The way to salvation is proclaimed as a fourfold endeavour through work, devotion, concentration and knowledge – cognition, emotion, volition and reason, which are the principal operating faculties of human nature, corresponding to the manner in which religious exercise and spiritual practice in a sense of man's endeavouring to rise above himself towards Godhead takes place. Spiritual life is not, as wrongly supposed, different from secular life, nor are the so-called secular needs divested of their spiritual meaning. The well-known classification of life's aims into Dharma, Artha, Kama and Moksha, that is to say, the ordering and regularisation of the material and emotional needs of the person in the light of the ultimate freedom to be attained in eternal life, is the first statement of insight which ancient sages made of the blend of spiritual aspiration and secular demand. As the body and the spirit in the human individual are not isolated departments of activity but are a fusion of physical need with that of one's spiritual aim, the world and God are not contradictory phases but constitute the Form and the Spirit of the Universe.

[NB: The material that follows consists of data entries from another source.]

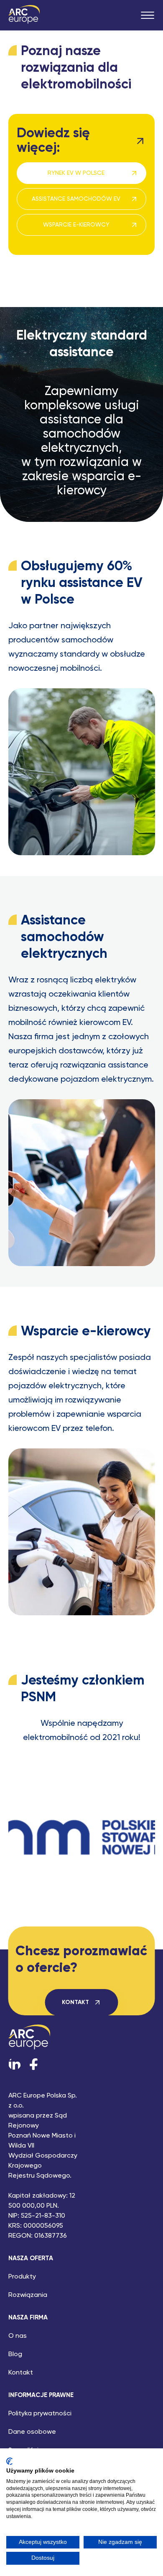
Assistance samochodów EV (76, 199)
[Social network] (14, 2063)
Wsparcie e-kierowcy (76, 225)
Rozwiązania (27, 2295)
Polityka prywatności (39, 2413)
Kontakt (75, 2002)
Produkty (22, 2277)
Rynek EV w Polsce (76, 173)
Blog (15, 2354)
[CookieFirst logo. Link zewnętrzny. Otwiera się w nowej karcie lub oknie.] (9, 2461)
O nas (17, 2336)
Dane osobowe (32, 2432)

The outward cooperation and harmony in social life made secure by the institutions of a blending classification of the human community into the directing and the guiding (Brahmana), the administrative and the military or defending (Kshatriya), the trading and the commercial (Vaisya), and the manual and working (Sudra), has been the ancient wisdom behind the survival and stability of the social structure, so that everything is what it is and is not other than what it is. But the further progress towards the real from matter to life, mind, reason and spirit is ensured through the inner transformation of personality by the ascending stages of discipline, study and education (Brahmacharya), keeping oneself abreast with the hard facts of life in their various phases (Garhasthya), non-attachment to things which are not commensurate with an internal progress of the spirit (Vanaprastha), and a total dedication of oneself to the affirmation of the Absolute (Samnyasa). Man rises from his physical individuality to family, community, nation, world and a universal perspective by stages of cultural advancement.

The book is rounded up with the eternal import of the teachings of the Bhagavad Gita presented interpretatively in an intelligible form.